Mental health needs increase following a disaster. This is true of healthcare professionals as well as disaster victims.

New York City saw an increase in post-traumatic stress disorder (PTSD) after the 9/11 terrorist attack, says Aram Dobalian, PhD, JD, MPH, professor and director in the division of health systems management and policy at the University of Memphis.

Healthcare providers and affected populations can feel these long-term effects following a disaster.

“Not everybody is going to be receptive to mental healthcare, but being able to prepare people for it and normalize it ahead of time might make them more likely to seek out care later,” Dobalian says. “That could mitigate some of the impact.”

Even disasters that seem less personal, like the BP oil spill in the Gulf of Mexico, can raise long-term mental and behavioral health issues, he notes.

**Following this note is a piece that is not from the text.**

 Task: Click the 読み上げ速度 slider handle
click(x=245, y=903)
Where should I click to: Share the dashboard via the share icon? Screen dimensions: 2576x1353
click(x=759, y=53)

For instance, people in regions near the oil spill were affected financially. Some might have become more reliant on substances that affect their marital and family lives.

“It’s not unusual for domestic violence or other things to escalate after an event,” Dobalian says. “Even something like smoking tends to be exacerbated by larger-scale events.”

These problems also affect the people who deliver care. Disasters can increase burnout and stress in healthcare providers.

“Case managers and others may have been impacted by the disaster and some could have a kind of secondary trauma,” Dobalian explains. “Organizations like the employee assistance program are not really well-suited to handle those kinds of things.”

Crises also can increase stress on healthcare leaders, says Wyona Freysteinson, PhD, MN, professor of nursing at Texas Woman’s University.

Freysteinson and co-investigators recently found that disaster policies and procedures are needed to alleviate leadership angst, build trust, and enhance communication.1 For example, case management departments could provide quarterly education on gentle deep breathing and mindfulness for staff as well as the leaders.

“Those three gentle deep breaths can hopefully pull you back into a calmer state,” she explains. “The gentle deep breathing technique can return the body to a parasympathetic state.”

Mindfulness techniques also can reduce emotional exhaustion, stress, and increase work engagement, Freysteinson says.

During the COVID-19 pandemic, case management leaders and other healthcare professionals sometimes had to change roles to help patients at the bedside or in the ICU. They had to learn how to turn over and transfer as well as provide other bedside care, she says. It would be better in disaster planning if health systems provided their staff and these leaders with clinical training so they could quickly move into these roles in an emergency.

When leaders and staff are asked to change their work routines overnight, they may experience higher levels of stress and distress. The key to helping leaders cope in these disaster situations is to improve communication and to be as transparent and honest as possible.

“Let people know that you’re in this with them,” Freysteinson says. “When I say I’m not holding anything back, it’s me being really honest about where they’re at.”

REFERENCE

  1. Freysteinson WM, Celia T, Gilroy H, Gonzalez K. The experience of nursing leadership in a crisis: A hermeneutic phenomenological study. J Nurs Manag 2021; Mar 19. doi: 10.1111/jonm.13310. [Online ahead of print].